Arnaud Chiolero: L’erreur est de penser que le progrès est linéaire, alors qu’il y a des moments où on recule. Ainsi, il est possible qu’en Europe, nous passions par une phase de régression socio-politique. Les institutions souffrent, il y a des doutes politiques qui peuvent amener à une période douloureuse. Mais nous allons apprendre de tout cela.
Durant des siècles, la religion a été l’un des principaux repères des sociétés humaines. Le sera-t-elle encore dans les années à venir?
Oliver Krüger: Si nous ne nous concentrons pas uniquement sur la Suisse, mais adoptons une perspective globale, alors la religion est très présente dans la vie quotidienne et dans la scène politique de nombreux pays. On peut même en venir à penser que la religion n’a jamais été aussi politique qu’à notre époque: pensez au nationalisme chrétien aux Etats-Unis et en Russie, au nationalisme bouddhiste et hindou en Myanmar, au Sri Lanka et en Inde, ainsi qu’aux mouvements radicaux juifs et au fondamentalisme islamique.
Face à ce monde en devenir, quel est votre message aux étudiant·e·s qui nous lisent?
Christine Bichsel: Restez positifs·ves. Une attitude négative engendre des expériences négatives qui font boule de neige.
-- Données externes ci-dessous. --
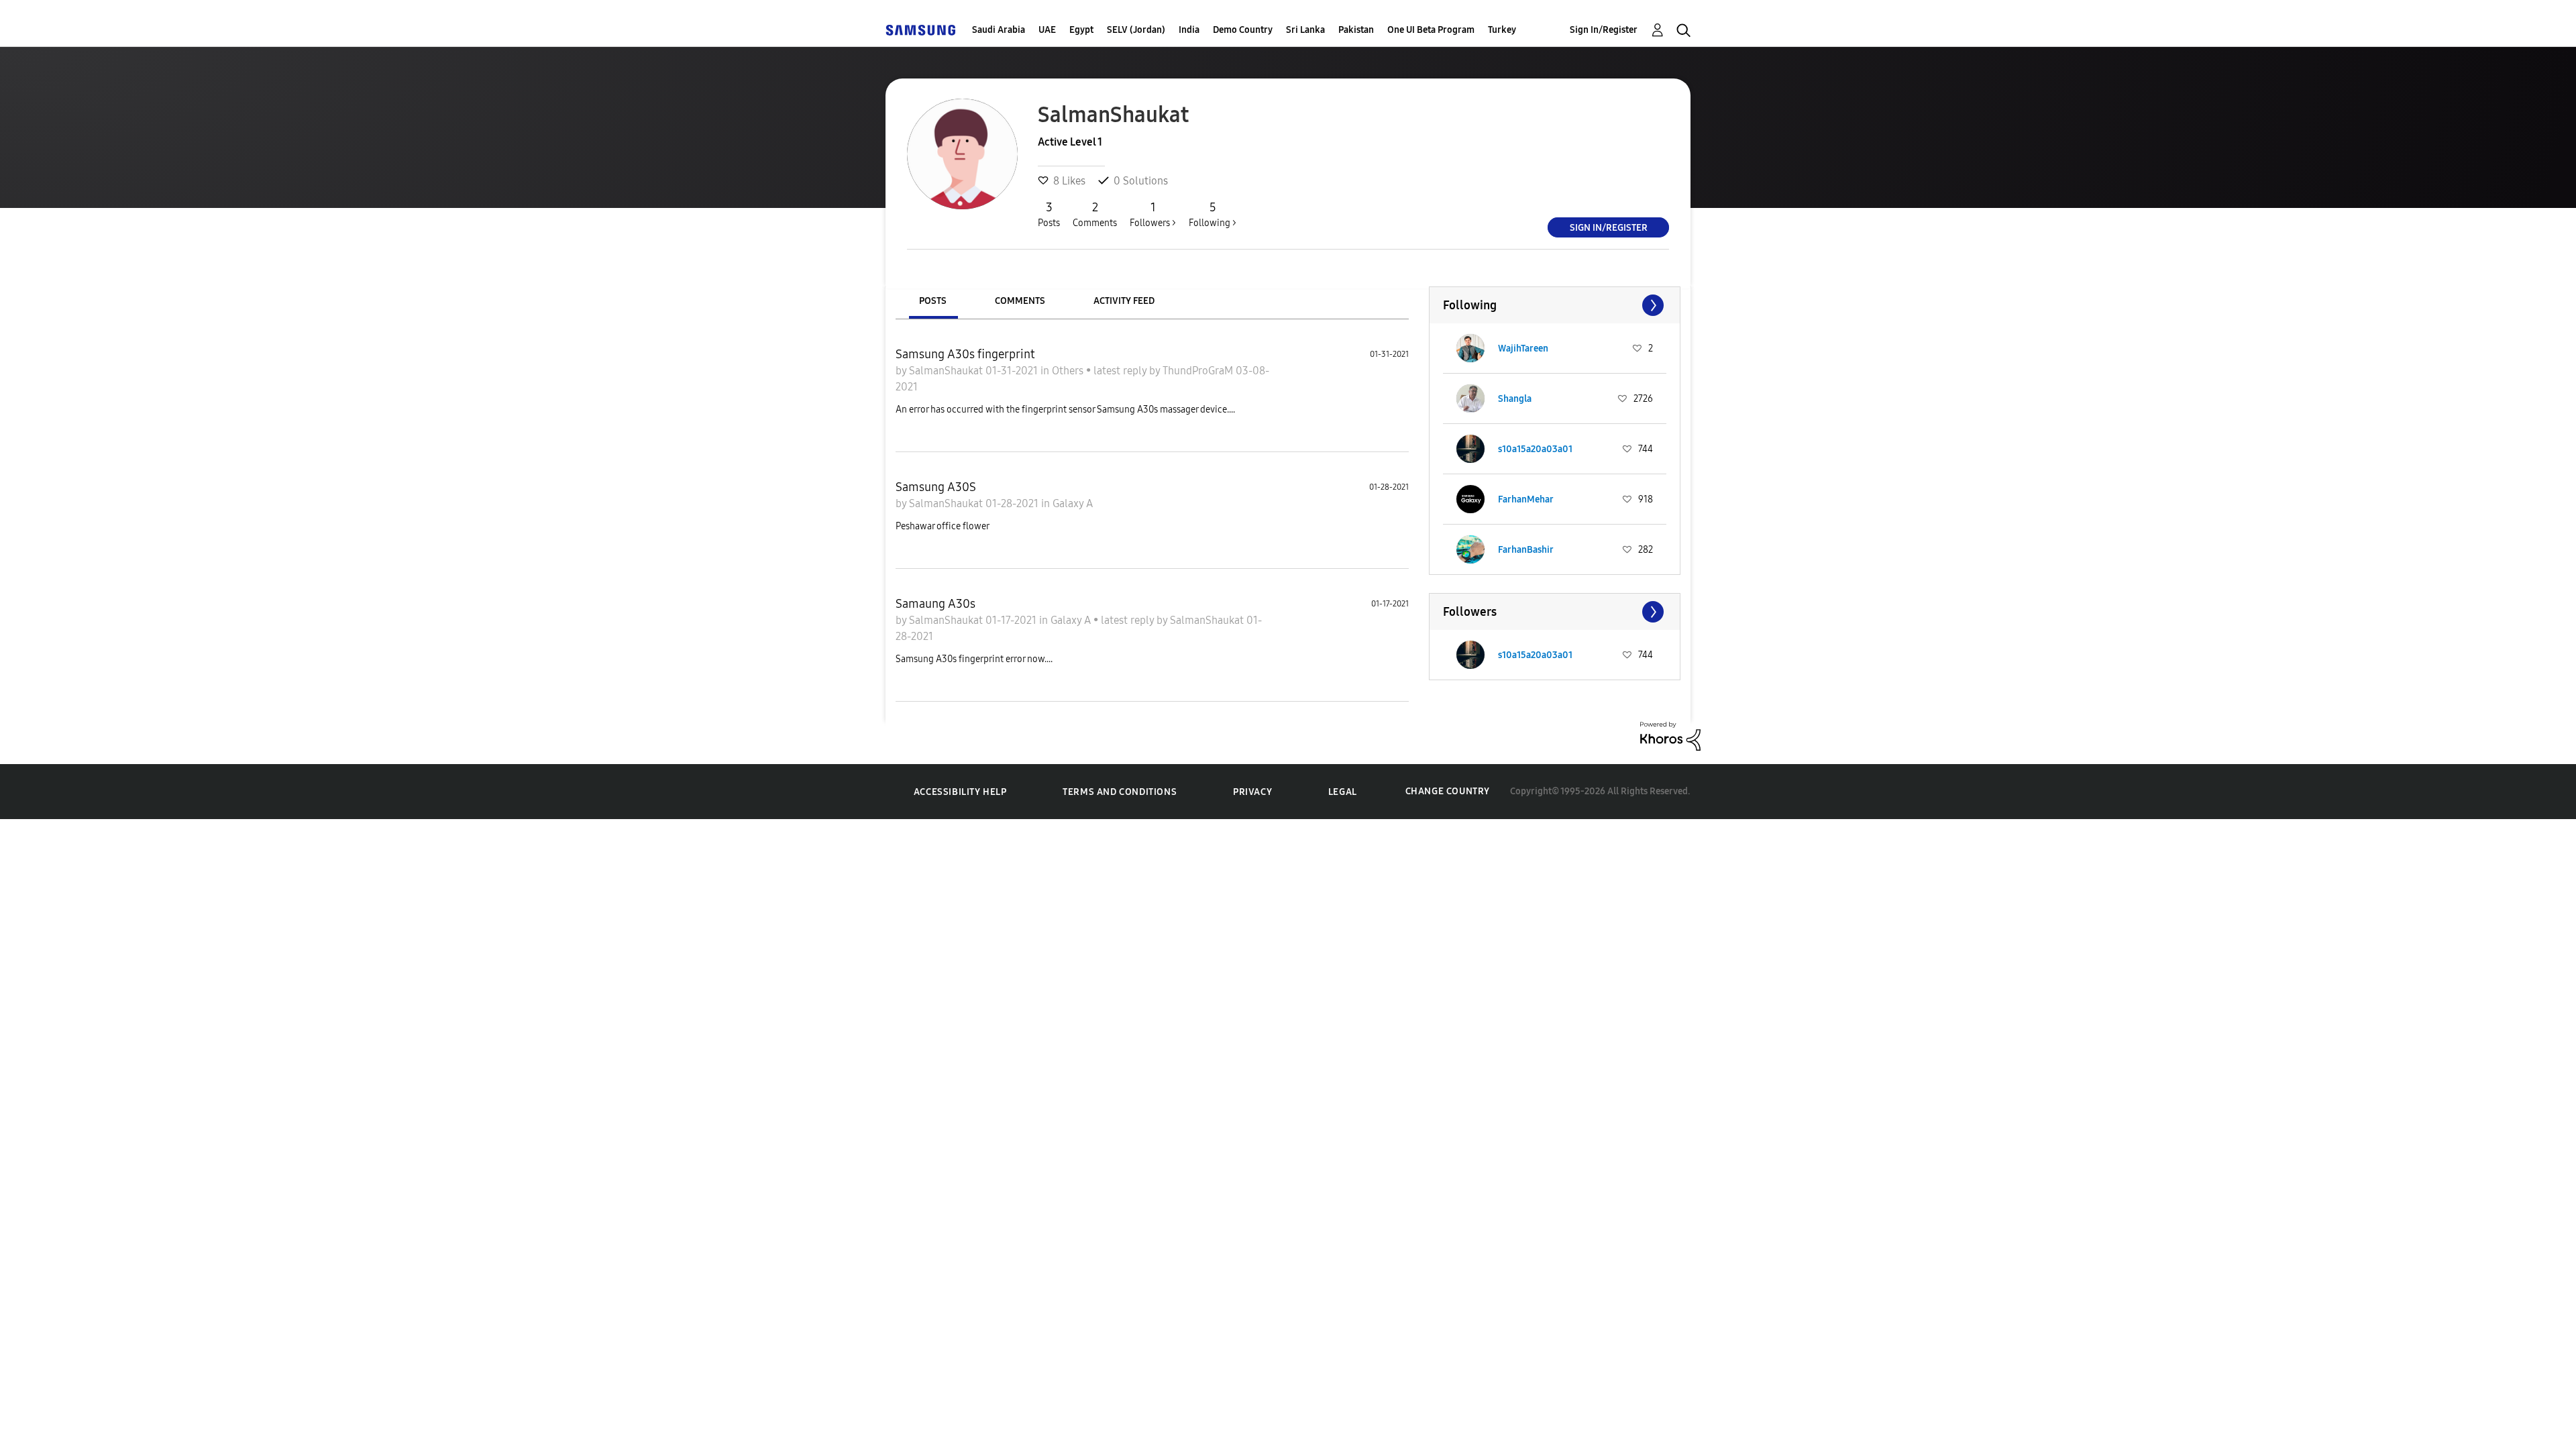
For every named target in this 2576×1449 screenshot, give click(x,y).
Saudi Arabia (998, 30)
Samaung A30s (935, 603)
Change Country (1447, 791)
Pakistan (1356, 30)
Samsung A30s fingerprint (965, 354)
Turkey (1502, 30)
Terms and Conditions (1120, 792)
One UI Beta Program (1430, 30)
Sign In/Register (1604, 30)
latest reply (1121, 370)
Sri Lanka (1305, 30)
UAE (1047, 30)
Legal (1342, 792)
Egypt (1081, 30)
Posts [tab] (933, 301)
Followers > (1153, 214)
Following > (1212, 214)
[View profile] (1470, 348)
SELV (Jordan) (1136, 30)
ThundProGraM (1199, 370)
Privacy (1252, 792)
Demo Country (1243, 30)
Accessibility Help (960, 792)
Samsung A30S (936, 487)
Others (1069, 370)
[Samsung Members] (920, 29)
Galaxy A (1073, 503)
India (1189, 30)
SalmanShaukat (947, 370)
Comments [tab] (1020, 301)
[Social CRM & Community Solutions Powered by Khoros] (1670, 735)
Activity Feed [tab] (1124, 301)
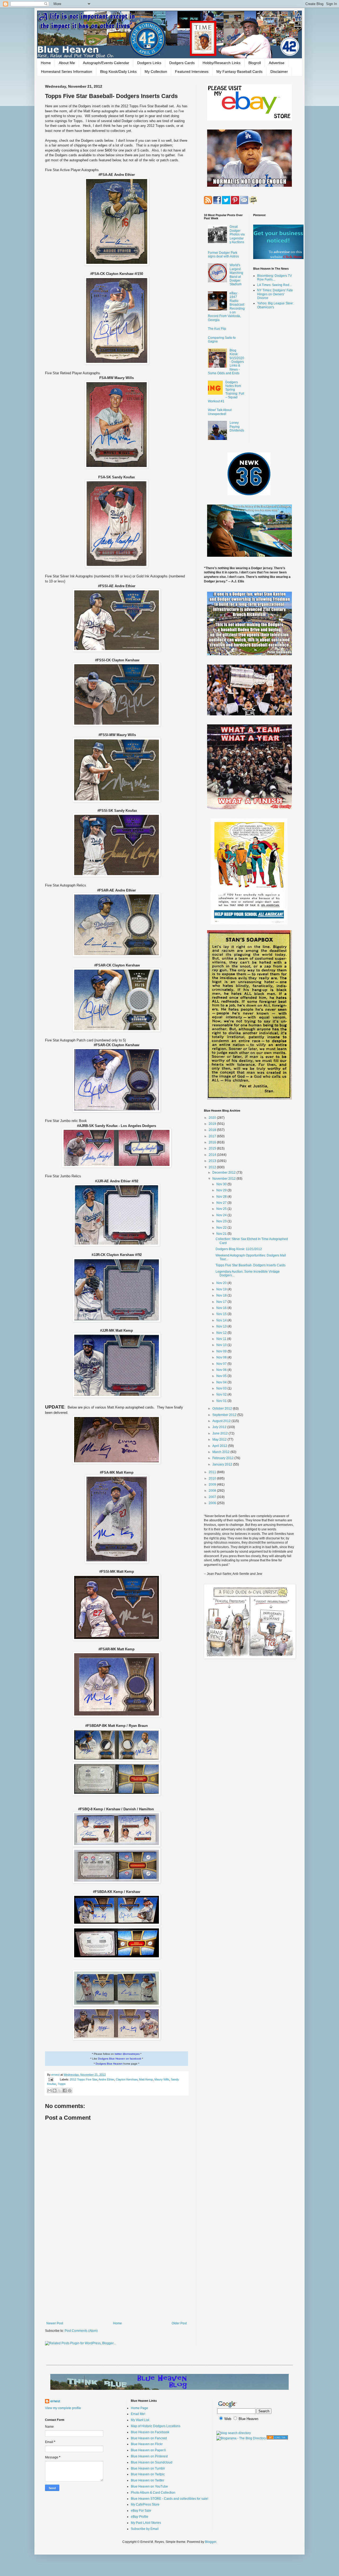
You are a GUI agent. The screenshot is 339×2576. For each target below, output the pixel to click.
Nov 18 (222, 1295)
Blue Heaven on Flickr (147, 2444)
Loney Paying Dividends (237, 426)
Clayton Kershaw (126, 2079)
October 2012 (222, 1408)
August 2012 (221, 1421)
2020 (213, 1118)
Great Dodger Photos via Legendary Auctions (237, 234)
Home (46, 63)
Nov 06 (222, 1370)
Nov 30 (222, 1184)
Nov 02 (222, 1394)
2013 (213, 1161)
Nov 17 (222, 1302)
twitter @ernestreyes (127, 2053)
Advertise (276, 63)
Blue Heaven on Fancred (149, 2438)
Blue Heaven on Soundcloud (151, 2462)
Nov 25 (222, 1209)
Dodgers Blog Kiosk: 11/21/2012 (239, 1249)
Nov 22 (222, 1227)
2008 (213, 1490)
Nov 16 (222, 1308)
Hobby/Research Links (221, 63)
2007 (213, 1497)
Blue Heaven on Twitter (147, 2480)
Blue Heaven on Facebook (150, 2432)
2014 (213, 1155)
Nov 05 (222, 1376)
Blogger (210, 2542)
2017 (213, 1136)
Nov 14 (222, 1320)
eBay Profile (139, 2517)
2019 (213, 1124)
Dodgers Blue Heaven (109, 2063)
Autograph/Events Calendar (106, 63)
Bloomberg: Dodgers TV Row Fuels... (274, 277)
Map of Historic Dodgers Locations (155, 2426)
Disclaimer (279, 71)
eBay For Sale (141, 2510)
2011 (213, 1472)
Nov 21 (222, 1234)
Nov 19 (222, 1289)
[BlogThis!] (54, 2090)
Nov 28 (222, 1196)
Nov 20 (222, 1283)
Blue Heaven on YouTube (149, 2486)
Bien sûr, vous avez entièrement le droit d’être négatifs·ves dans certaines situations. Mais n’oubliez pas que le nombre de possibilités d’en sortir est beaucoup plus grand que ce que vous pensez. Pour cela, il faut faire des choix et ceux-ci vous appartiennent. Je suis convaincue qu’une attitude positive vous mènera bien plus loin.
Oliver Krüger: Tirez les leçons de l’histoire et regardez au-delà de l’horizon très limité de la Suisse, nous avons déjà surmonté des crises bien plus graves. Ne vous lassez pas de lutter pour le changement, même si l’on entend si souvent dans ce pays S’isch immer so gsi (il en a toujours été ainsi).
Arnaud Chiolero: Vous pouvez apporter des améliorations dans de nombreux domaines. Vous n’êtes pas content·e·s de la situation climatique? Vous pouvez y travailler pour améliorer les choses. Le champ des possibles est énorme. Je reviens à ma première réponse: le monde semble aller mal, mais il va mieux qu’avant et il peut aller mieux encore. Pour y arriver, il faut entreprendre et nous avons la chance de vivre dans un pays qui offre cette liberté. Alors l’avenir, allons-y!
Notre experte Christine Bichsel est professeure en géographie humaine. Ses recherches actuelles portent sur l’histoire de la glaciologie en Asie centrale, la géographie et la science-fiction en Chine.
christine.bichsel@unifr.ch
Notre expert Arnaud Chiolero est professeur de santé publique et épidémiologiste. Il dirige le Laboratoire de santé des populations (#PopHealthLab) de l’Université de Fribourg.
arnaud.chiolero@unifr.ch
Notre expert Oliver Krüger est professeur en science des religions au sein du Département des sciences sociales. Ses domaines de recherche sont les médias et la religion, les religions en Suisse et le post- et transhumanisme.